━━━ GIVEN DATA

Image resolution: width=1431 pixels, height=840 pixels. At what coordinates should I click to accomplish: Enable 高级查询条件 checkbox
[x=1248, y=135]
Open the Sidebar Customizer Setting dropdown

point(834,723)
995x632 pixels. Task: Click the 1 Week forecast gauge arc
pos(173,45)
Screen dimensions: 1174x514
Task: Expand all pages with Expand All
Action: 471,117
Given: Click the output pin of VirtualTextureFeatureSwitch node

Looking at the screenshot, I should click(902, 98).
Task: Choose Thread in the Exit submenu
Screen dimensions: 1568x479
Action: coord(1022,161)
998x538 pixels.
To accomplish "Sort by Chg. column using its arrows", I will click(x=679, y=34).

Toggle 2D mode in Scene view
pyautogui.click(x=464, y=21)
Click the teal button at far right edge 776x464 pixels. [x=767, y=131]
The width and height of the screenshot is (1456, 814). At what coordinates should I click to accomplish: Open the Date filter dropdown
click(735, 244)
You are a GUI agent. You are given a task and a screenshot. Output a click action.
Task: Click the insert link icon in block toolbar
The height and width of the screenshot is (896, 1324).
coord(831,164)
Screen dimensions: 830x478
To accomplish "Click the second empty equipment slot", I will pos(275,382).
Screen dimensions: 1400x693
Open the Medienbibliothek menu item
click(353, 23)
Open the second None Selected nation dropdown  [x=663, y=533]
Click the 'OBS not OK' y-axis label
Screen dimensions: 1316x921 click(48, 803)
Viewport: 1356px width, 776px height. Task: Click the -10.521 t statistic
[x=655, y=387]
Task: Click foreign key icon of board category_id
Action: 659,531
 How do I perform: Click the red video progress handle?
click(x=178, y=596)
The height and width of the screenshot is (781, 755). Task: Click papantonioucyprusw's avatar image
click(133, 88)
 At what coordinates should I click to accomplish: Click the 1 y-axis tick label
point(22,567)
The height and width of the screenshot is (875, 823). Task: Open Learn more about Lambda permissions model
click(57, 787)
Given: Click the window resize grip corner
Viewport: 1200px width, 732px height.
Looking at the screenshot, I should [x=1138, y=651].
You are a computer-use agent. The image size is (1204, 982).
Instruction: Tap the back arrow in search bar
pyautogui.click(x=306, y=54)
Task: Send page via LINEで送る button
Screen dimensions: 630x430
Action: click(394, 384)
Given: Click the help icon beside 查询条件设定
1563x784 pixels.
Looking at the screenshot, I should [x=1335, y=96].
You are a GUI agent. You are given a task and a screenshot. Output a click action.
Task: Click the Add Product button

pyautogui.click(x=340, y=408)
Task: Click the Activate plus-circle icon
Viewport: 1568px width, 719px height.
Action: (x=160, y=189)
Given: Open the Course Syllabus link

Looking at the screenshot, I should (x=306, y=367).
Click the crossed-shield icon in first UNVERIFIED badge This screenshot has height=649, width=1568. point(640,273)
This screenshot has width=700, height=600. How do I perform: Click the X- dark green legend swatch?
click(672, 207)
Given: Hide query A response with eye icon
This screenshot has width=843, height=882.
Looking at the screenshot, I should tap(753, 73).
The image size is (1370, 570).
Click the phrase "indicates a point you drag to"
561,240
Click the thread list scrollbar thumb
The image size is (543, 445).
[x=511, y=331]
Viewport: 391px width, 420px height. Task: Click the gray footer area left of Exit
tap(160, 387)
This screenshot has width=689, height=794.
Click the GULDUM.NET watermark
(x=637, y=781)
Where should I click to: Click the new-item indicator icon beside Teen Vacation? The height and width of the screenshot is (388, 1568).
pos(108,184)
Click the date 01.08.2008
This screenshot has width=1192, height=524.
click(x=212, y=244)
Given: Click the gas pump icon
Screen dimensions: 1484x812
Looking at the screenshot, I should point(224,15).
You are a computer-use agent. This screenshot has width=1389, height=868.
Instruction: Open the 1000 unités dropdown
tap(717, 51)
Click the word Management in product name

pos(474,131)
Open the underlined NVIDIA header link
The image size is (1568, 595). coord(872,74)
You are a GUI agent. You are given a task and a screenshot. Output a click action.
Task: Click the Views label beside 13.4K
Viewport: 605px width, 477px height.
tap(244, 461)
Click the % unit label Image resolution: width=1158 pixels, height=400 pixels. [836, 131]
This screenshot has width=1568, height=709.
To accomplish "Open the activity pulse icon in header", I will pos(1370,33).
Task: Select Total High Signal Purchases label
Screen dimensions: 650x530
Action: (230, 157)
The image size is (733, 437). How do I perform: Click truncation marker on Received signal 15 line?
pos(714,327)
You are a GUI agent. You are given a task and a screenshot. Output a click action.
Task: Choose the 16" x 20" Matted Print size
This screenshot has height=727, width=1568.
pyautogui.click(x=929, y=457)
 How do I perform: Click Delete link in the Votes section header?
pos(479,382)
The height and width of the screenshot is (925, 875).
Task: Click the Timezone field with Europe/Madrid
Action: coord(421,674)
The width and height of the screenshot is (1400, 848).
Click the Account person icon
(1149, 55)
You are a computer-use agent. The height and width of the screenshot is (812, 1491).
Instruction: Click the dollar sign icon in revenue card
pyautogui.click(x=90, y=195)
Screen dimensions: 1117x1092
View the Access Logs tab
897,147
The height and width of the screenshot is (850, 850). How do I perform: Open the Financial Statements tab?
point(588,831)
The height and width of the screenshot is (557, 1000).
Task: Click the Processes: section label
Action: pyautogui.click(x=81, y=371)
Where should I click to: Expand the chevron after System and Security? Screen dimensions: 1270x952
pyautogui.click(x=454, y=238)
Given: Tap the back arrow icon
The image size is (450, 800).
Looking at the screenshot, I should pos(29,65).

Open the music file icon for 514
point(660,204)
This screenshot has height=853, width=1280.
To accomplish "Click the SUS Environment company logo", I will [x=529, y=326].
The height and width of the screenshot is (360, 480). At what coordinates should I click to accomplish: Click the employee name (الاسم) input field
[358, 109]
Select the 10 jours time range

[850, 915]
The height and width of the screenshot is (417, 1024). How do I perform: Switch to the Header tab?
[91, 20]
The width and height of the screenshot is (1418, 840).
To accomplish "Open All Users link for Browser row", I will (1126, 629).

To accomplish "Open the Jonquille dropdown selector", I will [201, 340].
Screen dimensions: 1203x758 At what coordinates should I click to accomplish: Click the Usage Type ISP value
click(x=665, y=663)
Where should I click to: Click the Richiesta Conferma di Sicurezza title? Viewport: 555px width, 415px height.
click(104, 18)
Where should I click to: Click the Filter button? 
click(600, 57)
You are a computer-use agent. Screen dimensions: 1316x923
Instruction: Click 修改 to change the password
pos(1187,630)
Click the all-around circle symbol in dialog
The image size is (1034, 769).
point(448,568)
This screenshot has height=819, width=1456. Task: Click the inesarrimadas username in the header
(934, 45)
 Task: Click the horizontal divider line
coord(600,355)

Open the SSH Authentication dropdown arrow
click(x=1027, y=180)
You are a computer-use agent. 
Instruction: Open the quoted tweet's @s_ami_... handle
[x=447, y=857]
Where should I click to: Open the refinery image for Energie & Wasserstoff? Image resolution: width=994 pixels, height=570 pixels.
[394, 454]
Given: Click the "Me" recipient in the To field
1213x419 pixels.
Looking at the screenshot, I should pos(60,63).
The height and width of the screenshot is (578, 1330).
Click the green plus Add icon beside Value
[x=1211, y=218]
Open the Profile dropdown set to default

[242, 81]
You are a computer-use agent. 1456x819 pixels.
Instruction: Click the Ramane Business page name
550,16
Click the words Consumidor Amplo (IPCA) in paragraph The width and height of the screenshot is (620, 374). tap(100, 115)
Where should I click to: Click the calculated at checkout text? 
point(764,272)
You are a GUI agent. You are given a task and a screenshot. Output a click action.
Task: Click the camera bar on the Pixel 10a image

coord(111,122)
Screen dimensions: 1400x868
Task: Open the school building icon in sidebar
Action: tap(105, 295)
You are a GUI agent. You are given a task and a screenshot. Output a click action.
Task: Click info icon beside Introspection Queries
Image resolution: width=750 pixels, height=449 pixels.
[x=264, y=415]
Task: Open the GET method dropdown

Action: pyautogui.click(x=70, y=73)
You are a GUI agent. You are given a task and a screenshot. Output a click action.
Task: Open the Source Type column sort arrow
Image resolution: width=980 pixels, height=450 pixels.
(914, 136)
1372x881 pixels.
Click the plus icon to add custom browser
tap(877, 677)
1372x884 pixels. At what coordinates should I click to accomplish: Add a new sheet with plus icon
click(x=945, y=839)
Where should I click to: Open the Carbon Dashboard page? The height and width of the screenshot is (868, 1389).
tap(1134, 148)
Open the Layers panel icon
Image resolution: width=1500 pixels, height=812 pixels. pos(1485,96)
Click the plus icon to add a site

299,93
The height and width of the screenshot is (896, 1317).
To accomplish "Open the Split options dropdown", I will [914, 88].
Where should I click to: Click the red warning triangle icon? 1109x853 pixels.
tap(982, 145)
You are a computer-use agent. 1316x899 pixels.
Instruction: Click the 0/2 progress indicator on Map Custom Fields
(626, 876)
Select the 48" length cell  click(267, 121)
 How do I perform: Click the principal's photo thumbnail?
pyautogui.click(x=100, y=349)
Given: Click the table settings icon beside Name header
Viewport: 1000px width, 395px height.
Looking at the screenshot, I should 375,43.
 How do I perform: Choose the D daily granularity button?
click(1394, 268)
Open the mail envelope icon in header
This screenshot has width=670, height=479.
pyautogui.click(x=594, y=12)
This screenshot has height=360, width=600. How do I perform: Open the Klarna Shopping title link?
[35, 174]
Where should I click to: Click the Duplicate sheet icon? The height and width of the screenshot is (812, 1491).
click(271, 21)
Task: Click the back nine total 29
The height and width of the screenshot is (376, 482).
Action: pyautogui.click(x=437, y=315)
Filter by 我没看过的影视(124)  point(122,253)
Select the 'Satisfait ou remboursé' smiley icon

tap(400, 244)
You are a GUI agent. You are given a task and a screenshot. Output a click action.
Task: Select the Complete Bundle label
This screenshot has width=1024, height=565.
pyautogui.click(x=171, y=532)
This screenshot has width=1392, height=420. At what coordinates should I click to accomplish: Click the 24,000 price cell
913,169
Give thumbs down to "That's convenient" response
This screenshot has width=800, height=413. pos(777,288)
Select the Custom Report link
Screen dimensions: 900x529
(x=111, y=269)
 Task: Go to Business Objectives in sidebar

━━━━━━

**WHAT IS REQUIRED**
Please convert the lines of the records, starting at the very first line and ending at the line that contains "point(834,723)", into a Markdown table with columns named Row and Line, numbering each row and leaving out blank lines.

**THE SOLUTION**
| Row | Line |
|---|---|
| 1 | Image resolution: width=1431 pixels, height=840 pixels. At what coordinates should I click to accomplish: Enable 高级查询条件 checkbox |
| 2 | [x=1248, y=135] |
| 3 | Open the Sidebar Customizer Setting dropdown |
| 4 | point(834,723) |